## SOURCE EXTRACT
+++
Today, I am not perfect, but I am a darn sight better off than I was. I am healthy, and I thank God for that everyday. I can go to movies, fly on planes, drive cars, ride in (some) roller coasters. I am living.
Once upon a time when I was the man in the picture I was asked why I wanted to lose weight. My response was I want to live. They then asked if I was afraid I was about to die. I said, "no you misunderstand, I am alive, but I am not living." Living and being alive are two different things. Now I am living, where back then I was pretty much dead. I was just waiting for my body to give out, and not dreading the day.
When I had my first gastric bypass surgery, I was given about a 20% of dying during the surgery, but I decided that the risk dying was outweighed by the desire to live. Besides what did I have to lose, virtually I was dead already. I was at peace with the whole idea. I did die on the table, but was resuscitated. Of that I am very pleased.
+++
## AVAILABLE DATA
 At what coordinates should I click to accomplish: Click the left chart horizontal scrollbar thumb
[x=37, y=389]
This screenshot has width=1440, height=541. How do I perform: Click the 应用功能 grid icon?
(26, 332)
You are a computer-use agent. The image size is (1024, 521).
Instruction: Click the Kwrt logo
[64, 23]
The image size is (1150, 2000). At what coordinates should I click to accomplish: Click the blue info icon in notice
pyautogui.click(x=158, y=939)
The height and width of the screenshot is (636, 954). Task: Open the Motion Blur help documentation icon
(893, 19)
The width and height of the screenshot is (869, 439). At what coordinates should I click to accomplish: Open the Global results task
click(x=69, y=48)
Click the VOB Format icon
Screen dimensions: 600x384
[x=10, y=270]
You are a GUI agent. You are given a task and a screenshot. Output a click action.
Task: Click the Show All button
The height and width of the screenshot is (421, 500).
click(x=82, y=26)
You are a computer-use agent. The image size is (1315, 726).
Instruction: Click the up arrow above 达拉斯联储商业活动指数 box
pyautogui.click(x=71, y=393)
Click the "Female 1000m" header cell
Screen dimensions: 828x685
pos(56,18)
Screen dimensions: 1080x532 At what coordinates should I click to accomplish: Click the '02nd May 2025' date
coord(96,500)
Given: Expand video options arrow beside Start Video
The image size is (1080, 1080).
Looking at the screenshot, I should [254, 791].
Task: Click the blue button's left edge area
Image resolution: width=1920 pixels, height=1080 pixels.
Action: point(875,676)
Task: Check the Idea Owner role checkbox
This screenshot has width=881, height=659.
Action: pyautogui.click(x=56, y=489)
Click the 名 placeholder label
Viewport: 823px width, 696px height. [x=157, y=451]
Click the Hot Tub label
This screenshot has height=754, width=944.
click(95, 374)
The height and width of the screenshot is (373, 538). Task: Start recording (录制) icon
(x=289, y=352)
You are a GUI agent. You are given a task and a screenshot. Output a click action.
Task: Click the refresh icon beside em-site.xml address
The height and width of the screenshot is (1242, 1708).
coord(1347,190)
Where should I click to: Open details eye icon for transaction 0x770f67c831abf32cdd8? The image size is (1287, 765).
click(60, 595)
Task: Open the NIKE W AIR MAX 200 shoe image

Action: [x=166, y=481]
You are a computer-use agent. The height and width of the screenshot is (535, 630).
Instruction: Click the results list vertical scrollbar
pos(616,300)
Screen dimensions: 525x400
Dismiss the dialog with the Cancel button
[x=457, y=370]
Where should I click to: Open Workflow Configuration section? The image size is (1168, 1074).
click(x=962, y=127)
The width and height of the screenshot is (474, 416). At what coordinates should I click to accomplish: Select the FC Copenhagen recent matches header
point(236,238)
+++
## WHAT YOU WILL DO
• A. Rewrite the weight-loss passage from "Today, I am" up to and including "dreading the day.", putting "concerts" in place of "movies".
• B. Extend the weight-loss passage by continuing on from its final sentence.

## ANSWERS FOR EACH ITEM
• A.
Today, I am not perfect, but I am a darn sight better off than I was. I am healthy, and I thank God for that everyday. I can go to concerts, fly on planes, drive cars, ride in (some) roller coasters. I am living.
Once upon a time when I was the man in the picture I was asked why I wanted to lose weight. My response was I want to live. They then asked if I was afraid I was about to die. I said, "no you misunderstand, I am alive, but I am not living." Living and being alive are two different things. Now I am living, where back then I was pretty much dead. I was just waiting for my body to give out, and not dreading the day.

• B.
I had a revision of the surgery done a year and a half ago. The mortality rate was considerably more in my favor this time. Also there have been wonderful advances that help people to maintain weight loss, than when I went through the surgery the first time. Education is the key. Now I am working on losing more, but if I never lose another pound I am living, and I am happy.
2 comments:
wow! you look alot different today, i am so glad you made that change in your life! i love you more that words can tell!
love hanna
We are greatful you are living today!
Our family is so greatful for you! We wouldn't be the same without you!
Thanks for all you do for me!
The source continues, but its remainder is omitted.